Israeli Breakthrough in the battle against deadly brain cancer

Groundbreaking research from Tel Aviv University may lead to a significant breakthrough in the battle against deadly brain cancer.

The findings published in the leading scientific journal Nature Communications.

“Glioblastoma is the deadliest type of cancer in the central nervous system, accounting for most malignant brain tumors. It is aggressive, invasive, and fast-growing, making it resistant to existing treatments, with patients dying within a year of cancer’s onset.

Moreover, Glioblastoma is defined as a ‘cold tumor’, which means that it does not respond to immunotherapeutic attempts to activate the immune system against it.

The Tel Aviv University researchers wanted to understand why the brain’s immune system (called microglia) does not inhibit the cancer. Led by Ph.D. student Eilam Yeini, they compared healthy brain tissues with glioblastoma tissues.

First, they identified a failure in the brain’s immune system in Glioblastoma cancer, leading to cell division and cell spread amplification.

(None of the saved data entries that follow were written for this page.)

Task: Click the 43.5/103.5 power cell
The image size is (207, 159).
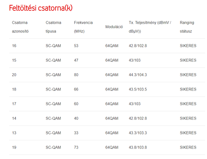Action: click(x=138, y=89)
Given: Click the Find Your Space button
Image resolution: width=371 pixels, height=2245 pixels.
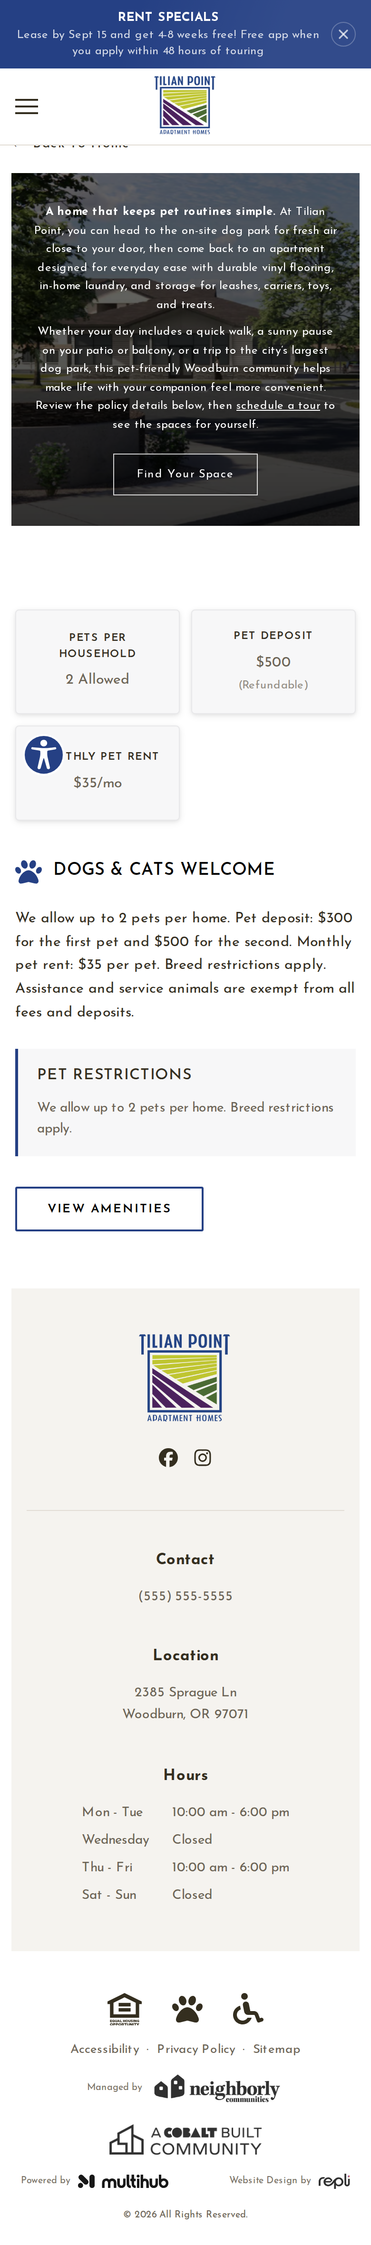Looking at the screenshot, I should pos(186,474).
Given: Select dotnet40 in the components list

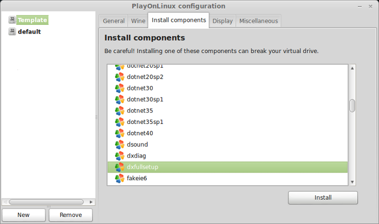Looking at the screenshot, I should click(x=227, y=133).
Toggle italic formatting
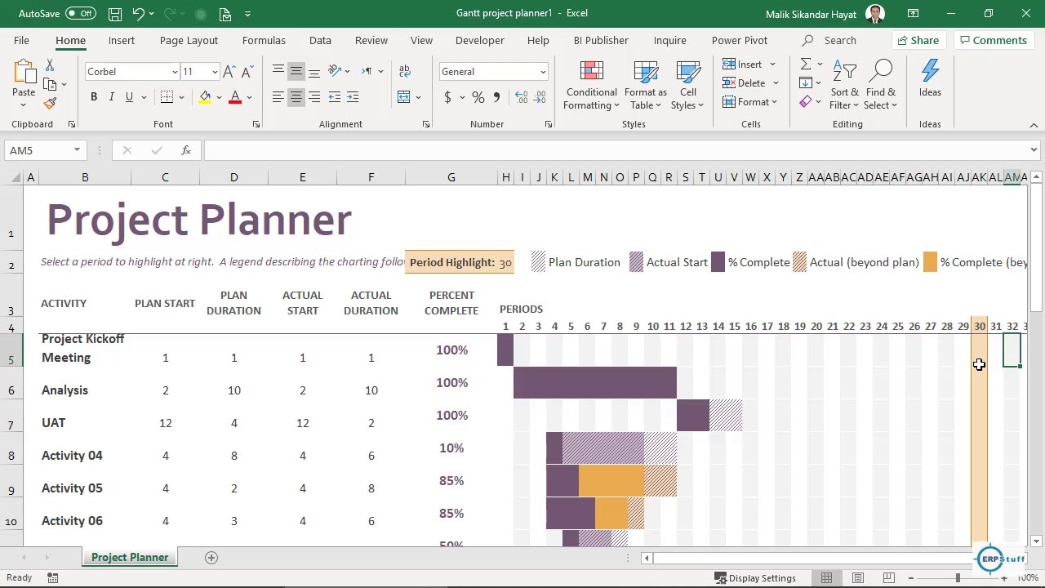1045x588 pixels. [112, 97]
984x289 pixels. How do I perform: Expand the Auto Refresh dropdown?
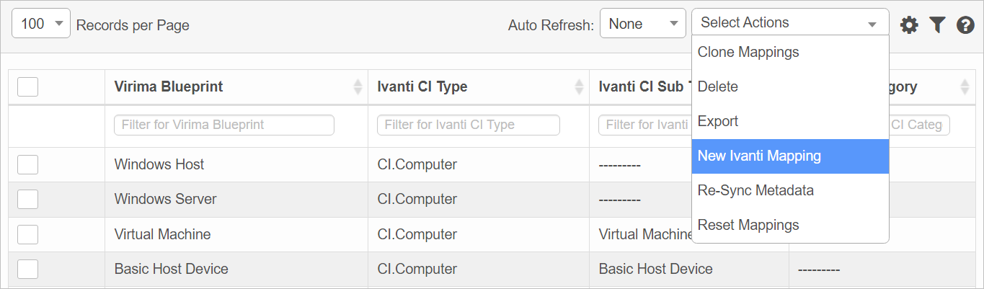coord(642,24)
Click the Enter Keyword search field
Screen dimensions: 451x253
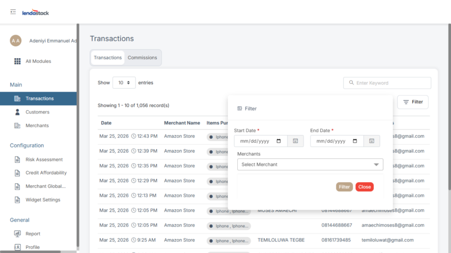coord(387,83)
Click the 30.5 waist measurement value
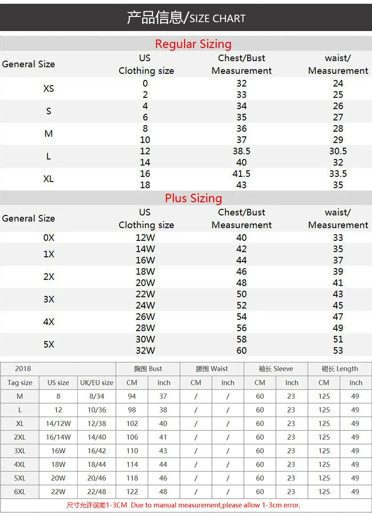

The failure is caused partially by the secretion of a protein called P-Selectin (SELP). When bound to its receptor on the brain immune cells, it alters their function. Instead of inhibiting the spread of cancer cells, they do the opposite, enabling them to increase and penetrate brain tissues.

Next, the researchers were able to inhibit the secretion of the SELP protein, thereby neutralizing the immune system’s failure, restoring its regular activity, and blocking the spread of this incurable cancer.

“We wanted to understand why the brain’s immune system doesn’t do its job,” says Prof. Satchi-Fainaro, who won the Youdim, Bruno, Humboldt and Kadar Family Awards for Outstanding Research in 2020.

“We examined the interactions between the immune cells in the brain and the Glioblastoma cells in tumors that were recently removed from patients’ brains. To our surprise, we found that not only do the microglia cells do nothing to stop the cancer cells, they actually play a crucial and negative role by accelerating the division, spread and mobilization of glioblastoma cells.”

Since cells communicate with each other through proteins, the researchers checked what proteins are secreted when the microglia immune cells encounter the Glioblastoma cells, finding six overexpressed proteins. At the next stage, Prof. Satchi-Fainaro and her team blocked each of the six proteins, in turn, seeking to identify and isolate the one that enables the cancer to harness the brain’s immune system to its ends. Ultimately, they discovered that a protein called SELP is responsible for disrupting the immune system’s functions and boosting Glioblastoma tumors.

“SELP is a known protein that normally helps cells travel inside the body – especially white blood cells and endothelial cells that line the interior of blood vessels,” explains Prof. Satchi-Fainaro. “The encounter between Glioblastoma cells and microglia cells causes them to express SELP in large quantities. In the study, we were able to show that the overexpressed SELP helps the cancer cells travel and penetrate the brain tissue.”

After inhibiting SELP in pre-clinical Glioblastoma models, the researchers found that the tumor cells had a slower division rate, stopped migrating, and were less invasive. These results showed in animal models and 3D cancer models.

Dr. Asaf Madi’s laboratory at the Department of Pathology showed a decrease in the cancer cells’ malignant properties in a single-cell RNA sequencing.

He also points out that the immune system activation against the tumor SELP was silenced, and the communication between the microglia and Glioblastoma was disrupted. As a result, cancer’s progression in the brain was hindered.

The international research team was led by Prof. Ronit Satchi-Fainaro, Director of the Cancer Biology Research Center and the Head of the Cancer Research and Nanomedicine Laboratory at Tel Aviv University.

TAU researchers collaborated with neurosurgeons from the Tel Aviv Sourasky Medical Center (Ichilov) who supplied Glioblastoma tissue samples removed during surgery and also with neurosurgeons from Johns Hopkins University and the Lieber Institute in the USA, who supplied healthy brain tissues from autopsies.